Sat, 08/20/2022 - 7:29pm

Soup Nazis

Margaret Poindexter wonders what cooks at AKC are spoiling the broth

I remember very few of the votes.

I remember very few of the committee meetings. (Although I do recall very vividly giving a post-mortem of a Parent Club Committee meeting for a colleague, immediately after, over the phone, from the parking lot, in which I relayed to him in horror, “The word ‘dog’ was not uttered the entire time!”)

I remember almost none of the parade of presentations, mostly given for their shock and awe value —think the Doner animal extremists video — and not for their substance or any lasting impact.

Of all the memories I have about my time attending AKC delegate meetings, the one thing that stands out most?

“Don’t eat the mushroom soup.”

My first delegate meeting, back in the days when the meetings were held at the Hyatt or Hilton (again, memory …) Grand Central in Manhattan.

The meeting itself is a blur, but as I sat down to lunch, a co-worker said to me, “Don’t eat the mushroom soup.” 

I was bummed. I like mushroom soup. It’s New York. Bad mushroom soup here? 

I took her word for it. 

This is not to say that nothing important comes out of the quarterly delegate meetings. It mainly speaks to my bad memory. And my ability to suppress memories that no longer serve me. 

In fact, I do remember clearly the vote taken by the delegates in September of 2010 on a proposal brought forward by the Bylaws Committee to eliminate the provision in the AKC’s Charter & Bylaws that provides for term limits. That proposal failed, 151-220. Lots of delegates expressed dissatisfaction at the time with the existing bylaws provision, which it’s important to note contains the “loophole” that, after a one-year hiatus from service, the termed-out person may run again. However, even given that, an overwhelming number of delegates were not willing to toss term limits altogether. 

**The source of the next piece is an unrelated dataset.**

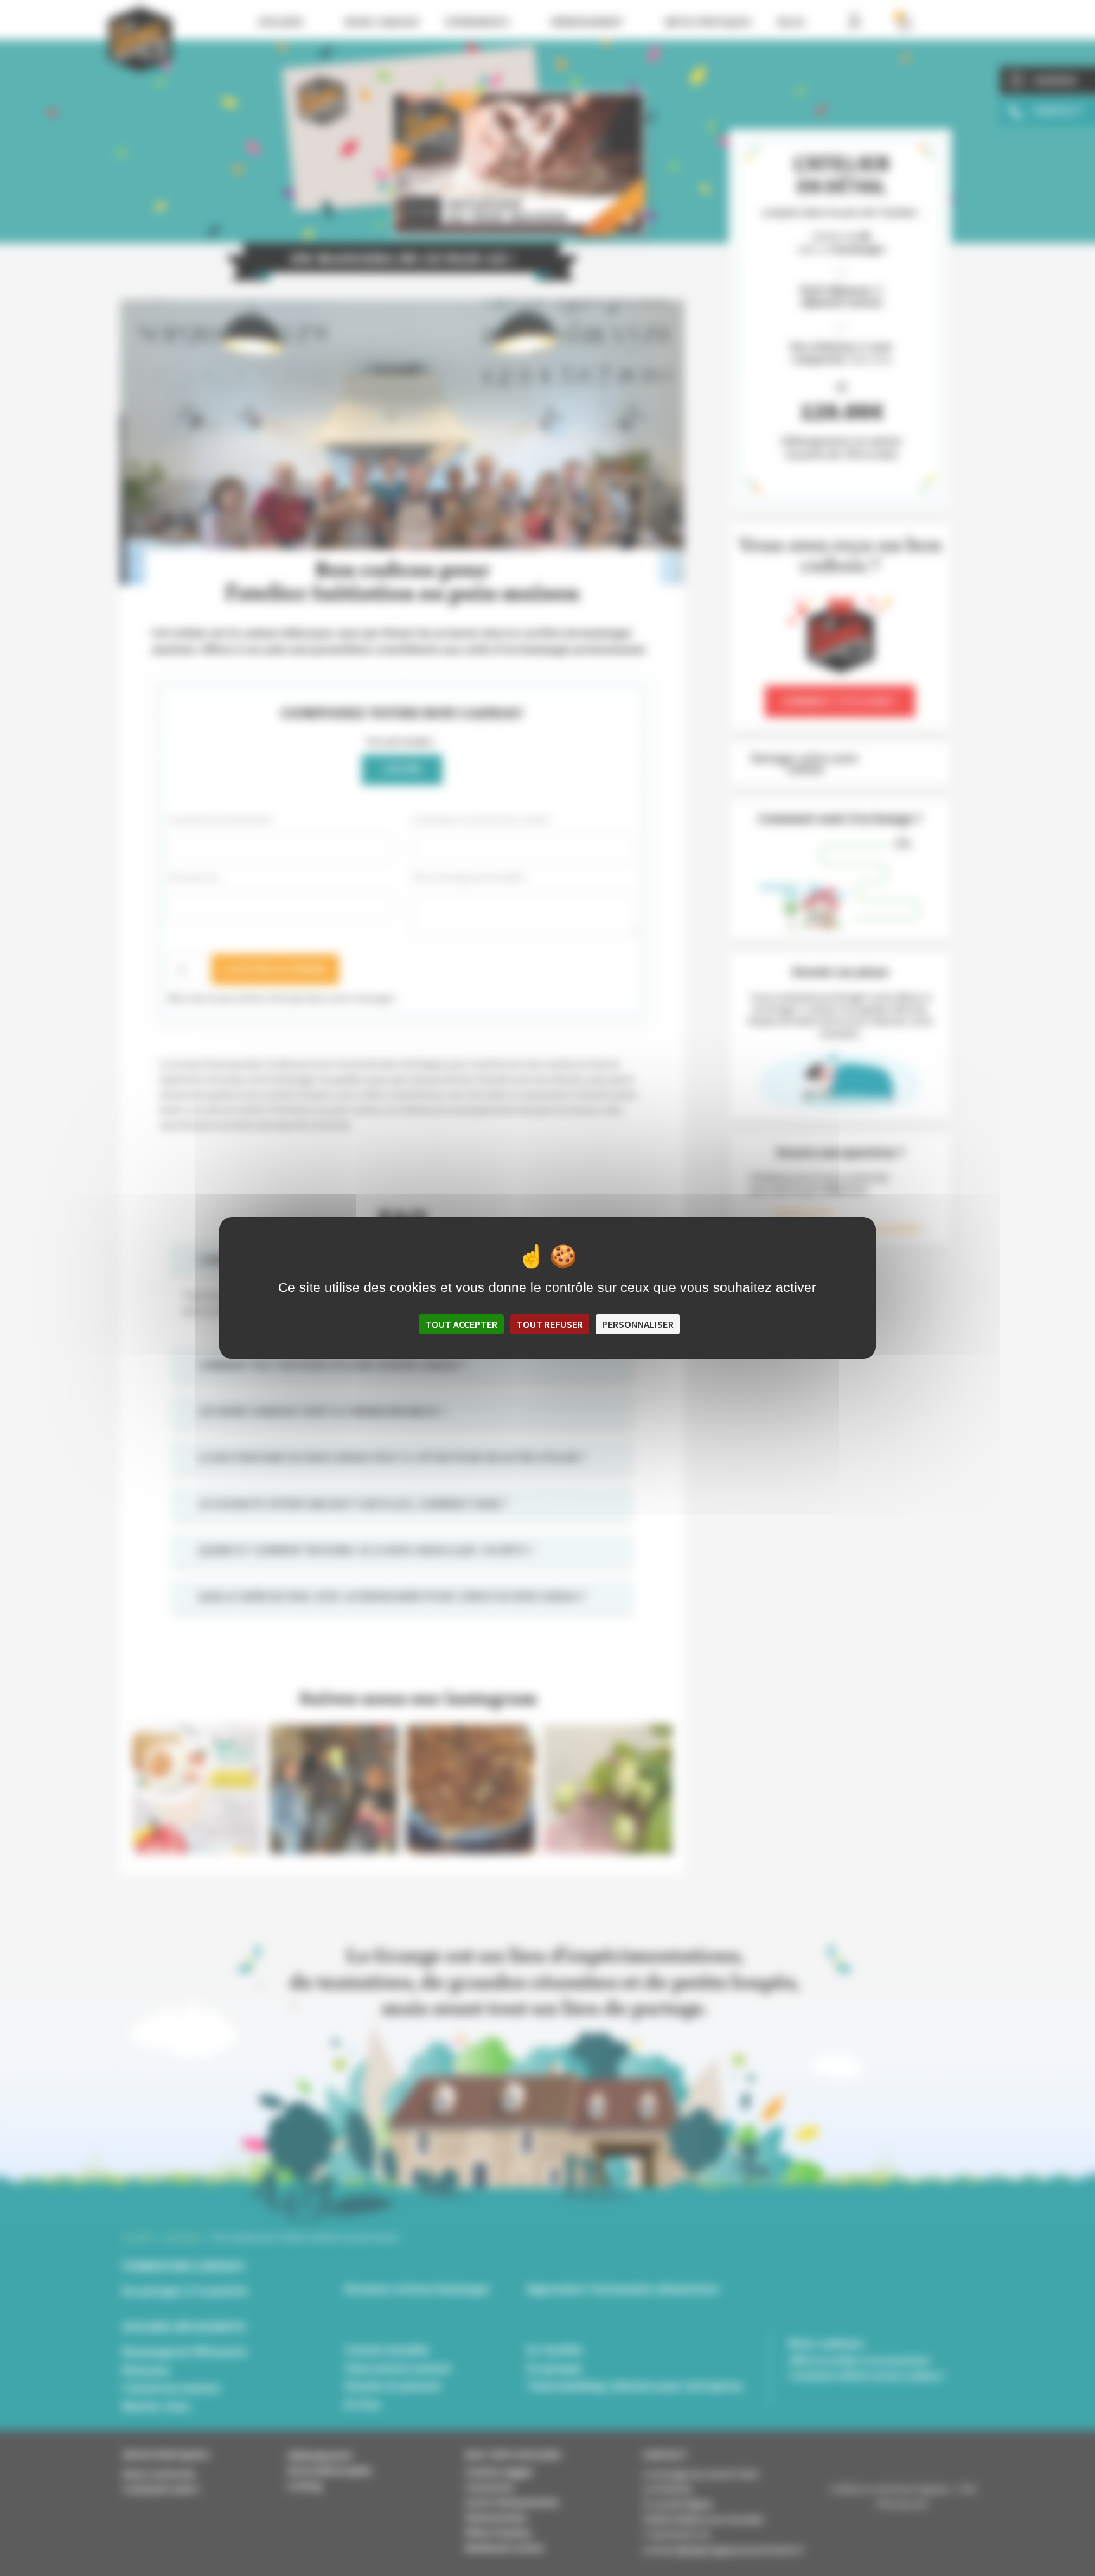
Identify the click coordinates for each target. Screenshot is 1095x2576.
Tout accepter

Fast forward to 2022, and once again, the Bylaws Committee has brought forward a proposal to eliminate the term-limits provision from the bylaws. The same justifications for the proposal are being put forth that were expressed in 2010: We are about to lose our “institutional knowledge” on the board when multiple board members in upcoming classes must “sit out” at least a year; we can determine who we want to serve us through elections, and if we are dissatisfied with a sitting director, we can vote him or her out; and, lastly, we oppose “term limits” on “philosophical” grounds. 

As to the latter, spare me. What’s the name of the school of thought, pray tell, that advocates that you give someone a “representative” seat for life? That someone can remain in office for all eternity, without any meaningful opposition, and while any potential opposition is squelched.

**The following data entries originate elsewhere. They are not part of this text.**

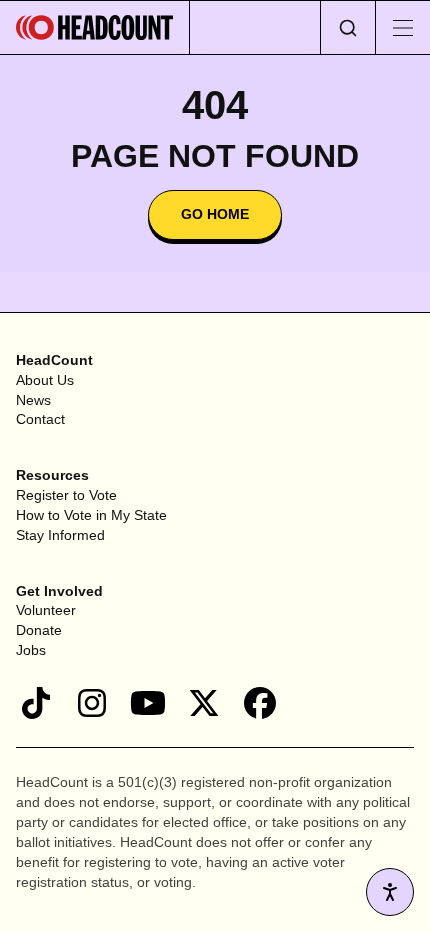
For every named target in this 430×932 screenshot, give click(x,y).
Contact (40, 419)
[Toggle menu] (402, 27)
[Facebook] (260, 703)
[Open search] (347, 27)
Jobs (31, 650)
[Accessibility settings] (390, 892)
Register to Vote (66, 495)
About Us (45, 380)
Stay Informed (60, 535)
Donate (39, 630)
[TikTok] (36, 703)
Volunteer (46, 610)
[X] (204, 703)
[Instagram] (92, 703)
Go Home (215, 214)
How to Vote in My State (91, 515)
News (33, 400)
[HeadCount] (95, 27)
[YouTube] (148, 703)
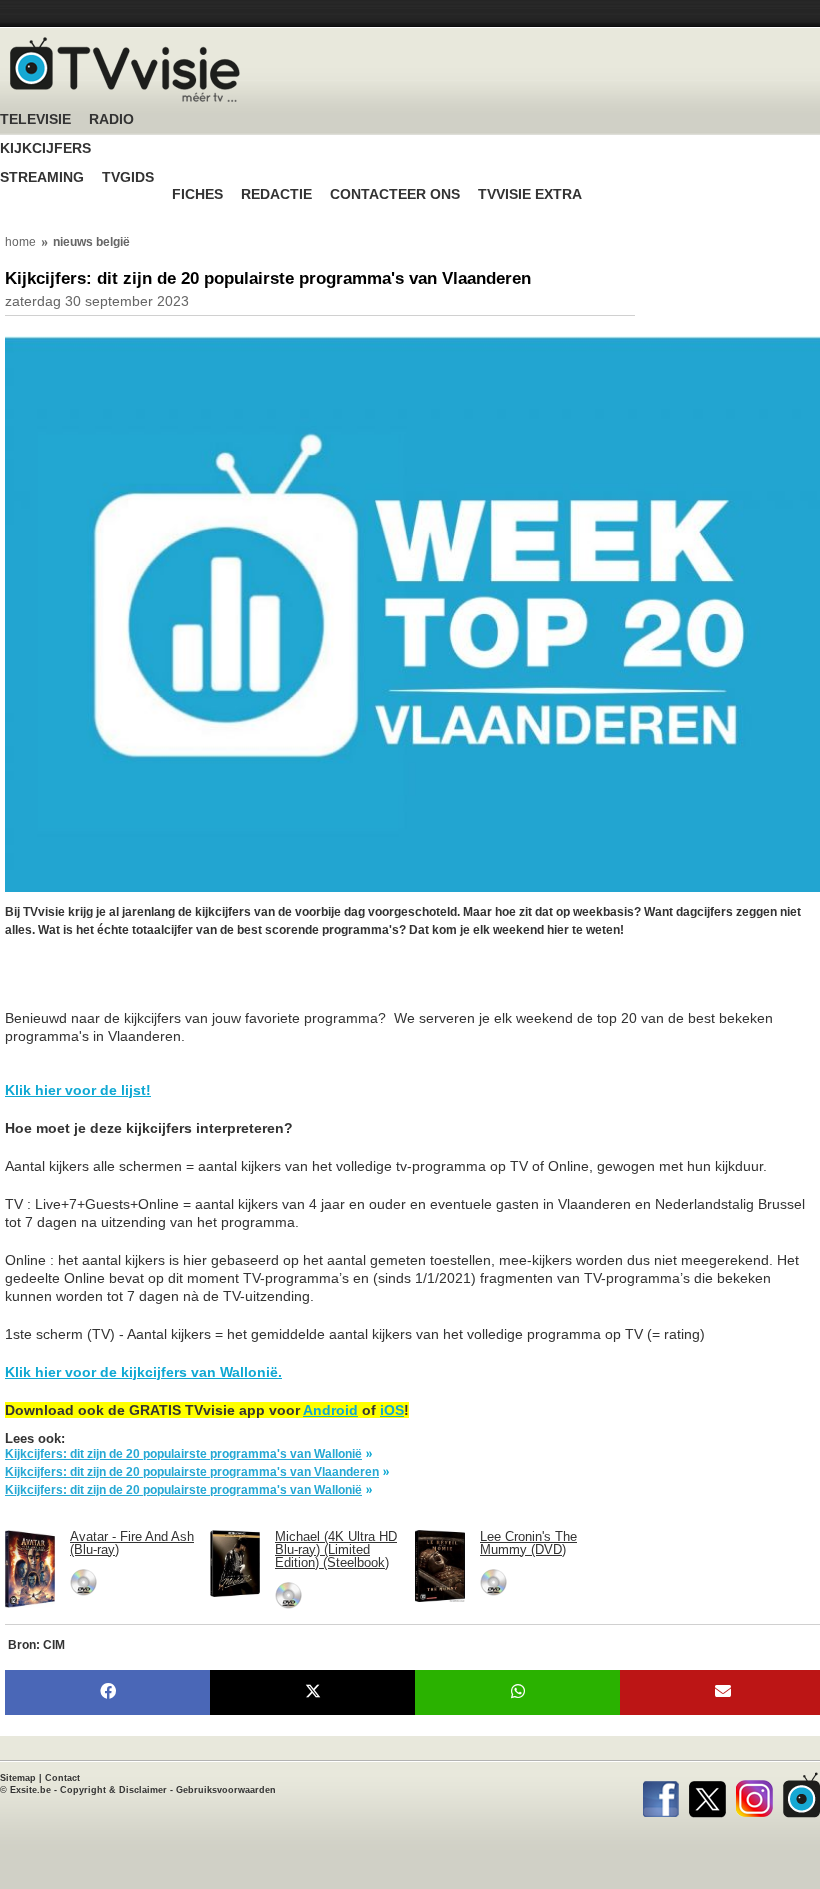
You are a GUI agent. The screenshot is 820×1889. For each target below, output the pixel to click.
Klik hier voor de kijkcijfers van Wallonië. (143, 1372)
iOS (392, 1410)
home (20, 242)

I know what we called it in World History.

But as to the first two, those weren’t compelling reasons to convince 220 delegates in September of 2010. They are even less compelling now.

Since then, the board and staff have convinced the delegates to give away any meaningful opportunity to hold contested board elections. In December of 2021, the delegates voted to amend the bylaws to provide that if no one runs against the board-chosen Nominating Committee’s endorsed slate, that slate is “deemed elected,” obviating the need for “costly elections.” If you don’t remember that vote, it’s no wonder — it was voted on by the board at its August 2021 meeting, read to the delegates at the September meeting, and voted on and passed in December. Uber fast track for the uber conservative AKC. (If you’re not a delegate, and reading along at home for actions that the AKC takes that might be important to you, good luck. Meeting minutes do not include the actual language of proposals being voted on. They’re only included in the “worksheets,” which if your delegate doesn’t share with your club, you don’t see.) If your delegate didn’t run it by your club, so that you could point out the flaws in the proposal, not to mention how incredibly dangerous it was, it’s likely because it wasn’t even on your delegate’s radar.

Nonetheless, that’s the current lay of the land: The board appoints a Nominating Committee. The Nominating Committee nominates a slate of candidates. Candidates not on that slate are discouraged from running, lest they cause the organization to incur a costly election. And what are the odds of getting elected over the Nominating Committee’s slate, anyway?

If the delegates now vote to the remove the current term-limits provision, the slate going forward is going to be all the incumbents. The board you see now is your board for all eternity. Well, until, you know …

As a current delegate recently observed, “This is not representation. This is control.”